Plus size influencer Katie Sturino celebrates millennials shutting down the ‘legging legs’ trend

Katie Sturino talks about 'leggings legs' trend
Katie Sturino/Instagram

Lately, we’re seeing tons of the fashion and styles from the ’90s and 2000s come back around—but one that millennials saw gaining traction and said “absolutely not” to was “leggings legs,” or this generation’s version of a thigh gap.

The trend started spreading on social media sites like TikTok, where the hashtag #legginglegs showed videos of women in leggings showing off the gaps between their thighs, with many of them saying that in order to wear leggings or yoga pants, your body had to look a certain way.

“If you have seen this on social media, it’s repulsing,” therapist Holly Essler said in a video about the trend. “Basically it’s a trend saying that if you have leggings and you wear leggings your legs have to look a certain way in them. Again, this is disgusting. Do not let social media tell your body that it is a trend. If you have a body and you have leggings, you have leggings legs.”

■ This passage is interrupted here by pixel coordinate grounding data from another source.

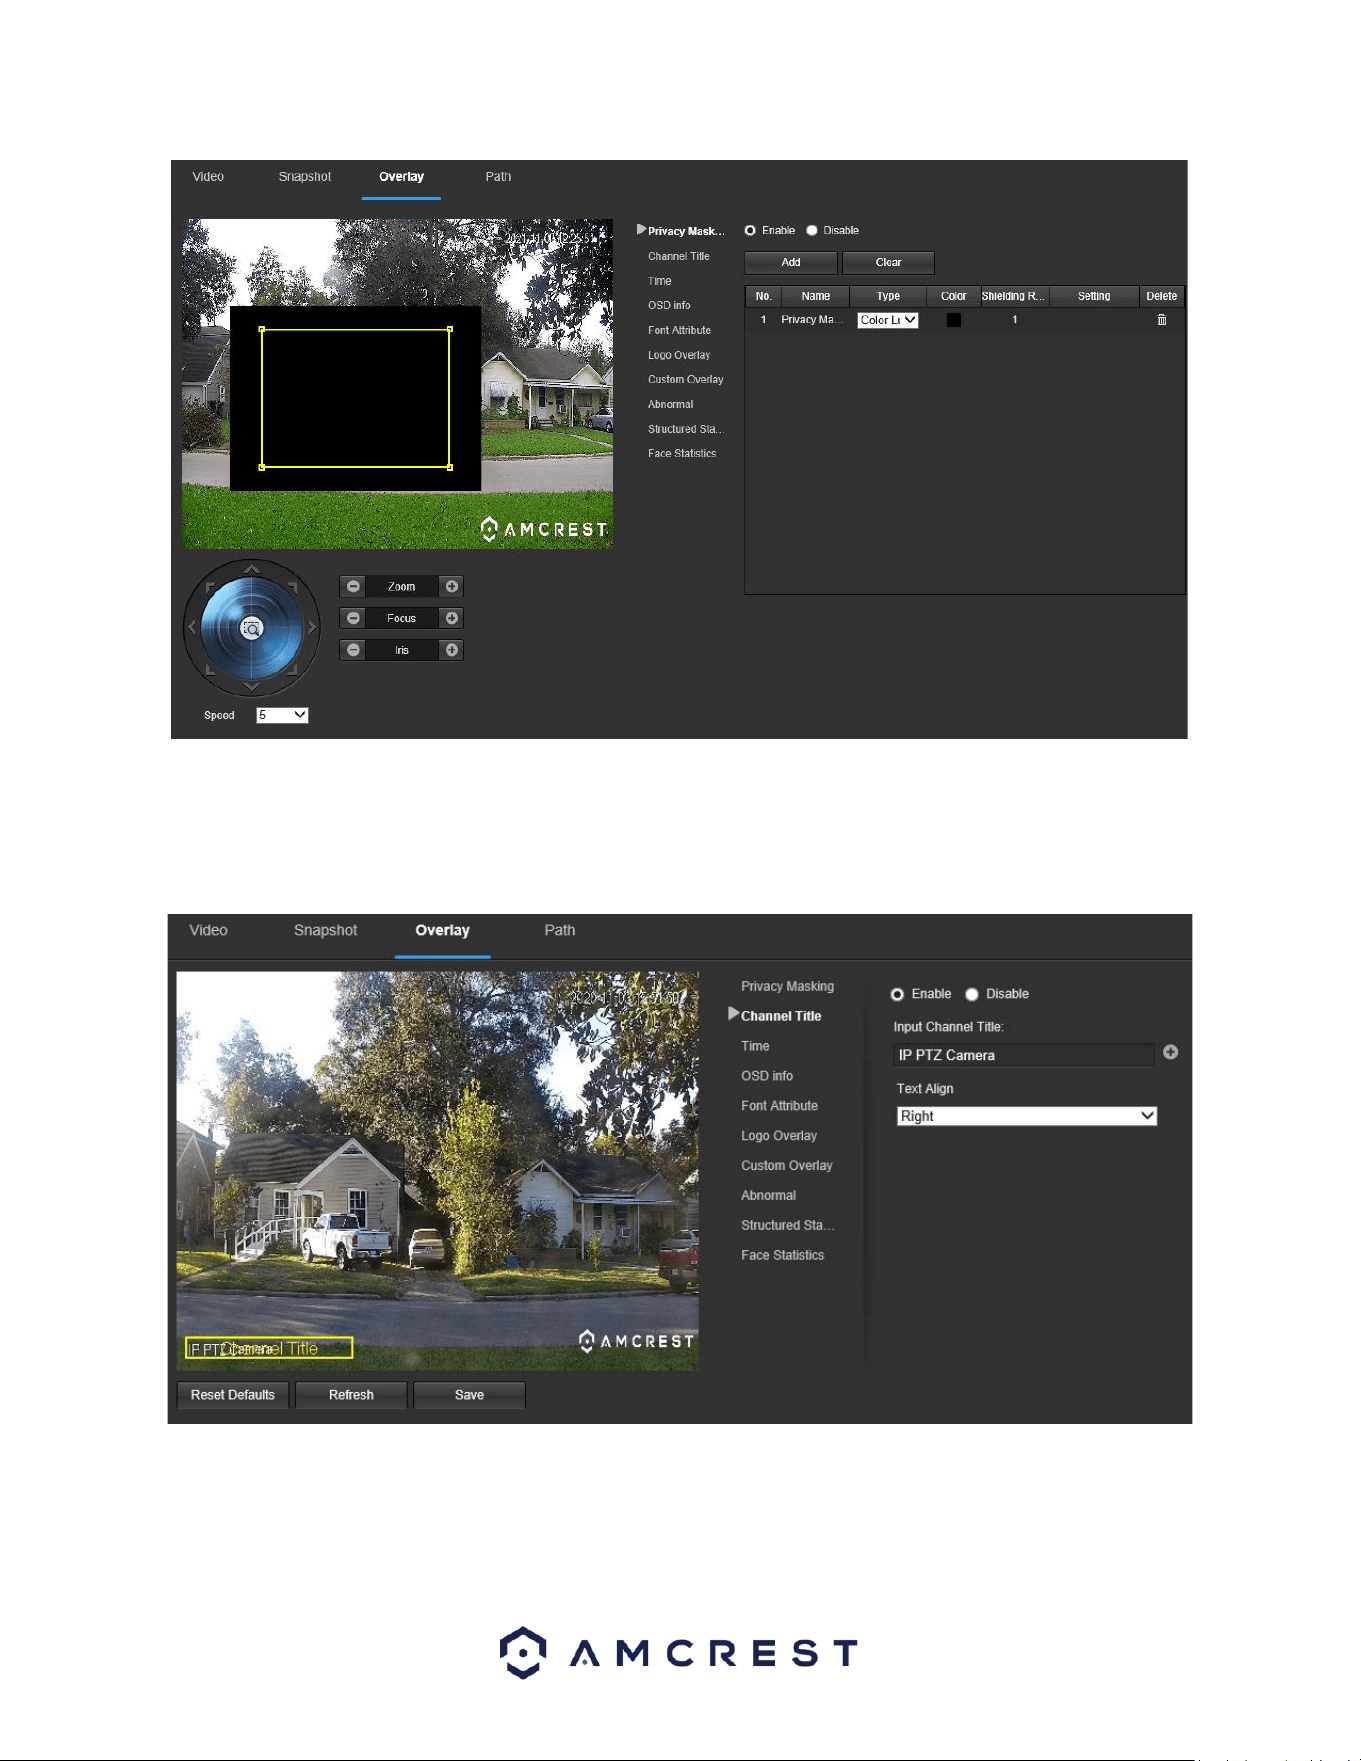Image resolution: width=1361 pixels, height=1761 pixels.
Task: Click the PTZ joystick center magnifier icon
Action: click(252, 628)
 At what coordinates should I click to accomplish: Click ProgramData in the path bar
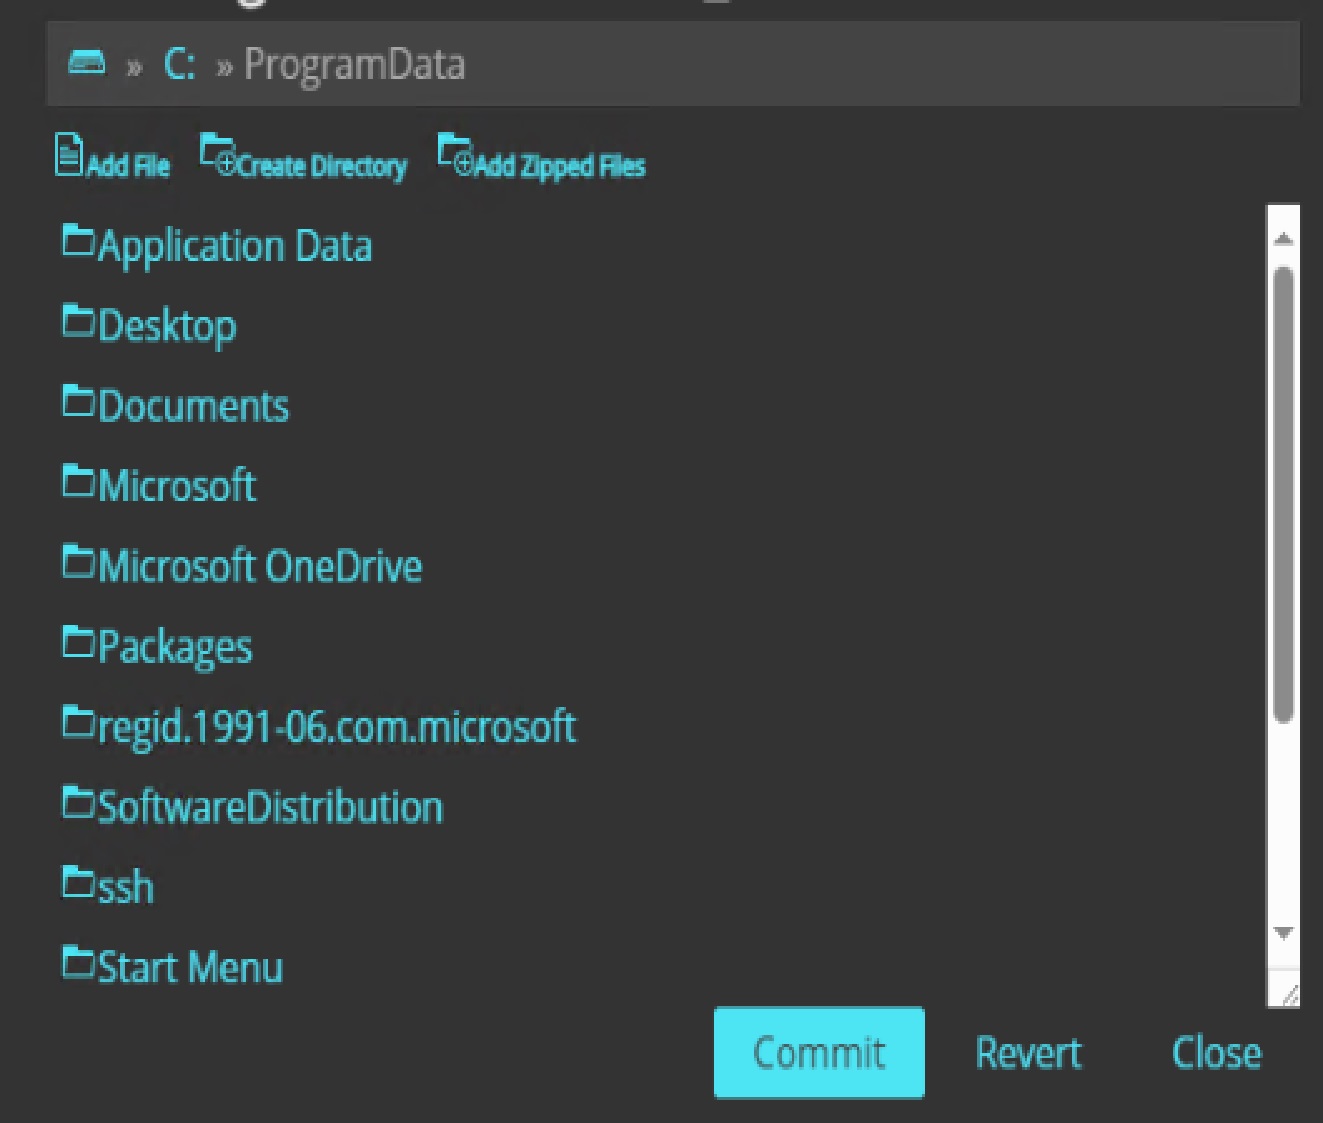click(x=355, y=62)
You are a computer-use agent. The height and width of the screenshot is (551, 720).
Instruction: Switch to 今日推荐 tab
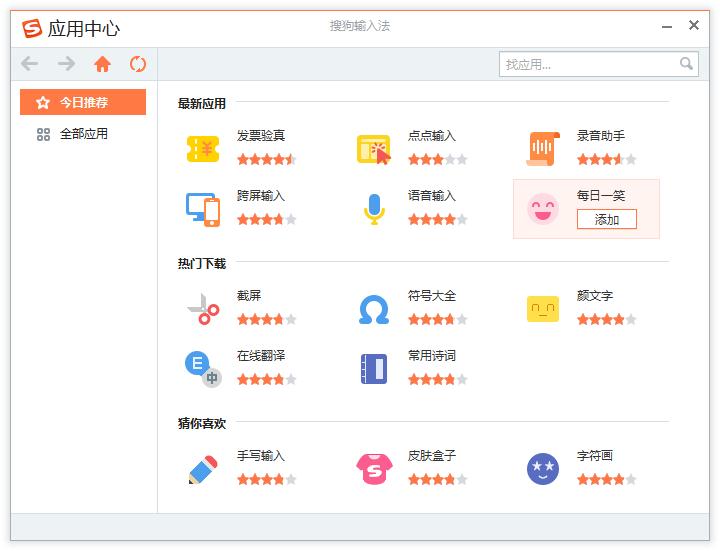pyautogui.click(x=83, y=102)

Millennials were instantly taken back to the early 2000s, when thigh gaps were huge on social media and in pop culture. At the time, we were told that the ideal body was one with a gap in between its thighs, and it was toxic and terrible, because so many bodies simply aren’t built like that. So people started hitting back at the “leggings legs” trend, and now the hashtag has been removed from TikTok and searching for it returns information about eating disorders and body positivity.

Plus size influencer Katie Sturino posted a video celebrating the big win for bodies on Instagram.

“Legging legs trend had me thinking that I woke up in 2003,” she said. “But guess what? Not today, diet culture!”

She continued, “You want to know what I love? I love that millennial women heard about this trend and they shut it down.”

She showed a screenshot of TikTok’s search results for the hashtag, noting, “When you even search for ‘legging legs,’ look what comes up.” On the screen is a supportive message saying “You’re not alone,” and information about resources for eating disorders.

Sturino continued, “I love that! How responsible. What a shock!”

She ended her message by stepping back into view of a full length mirror to show off her own leggings, and saying, “In case it wasn’t clear, all legs are legging legs.”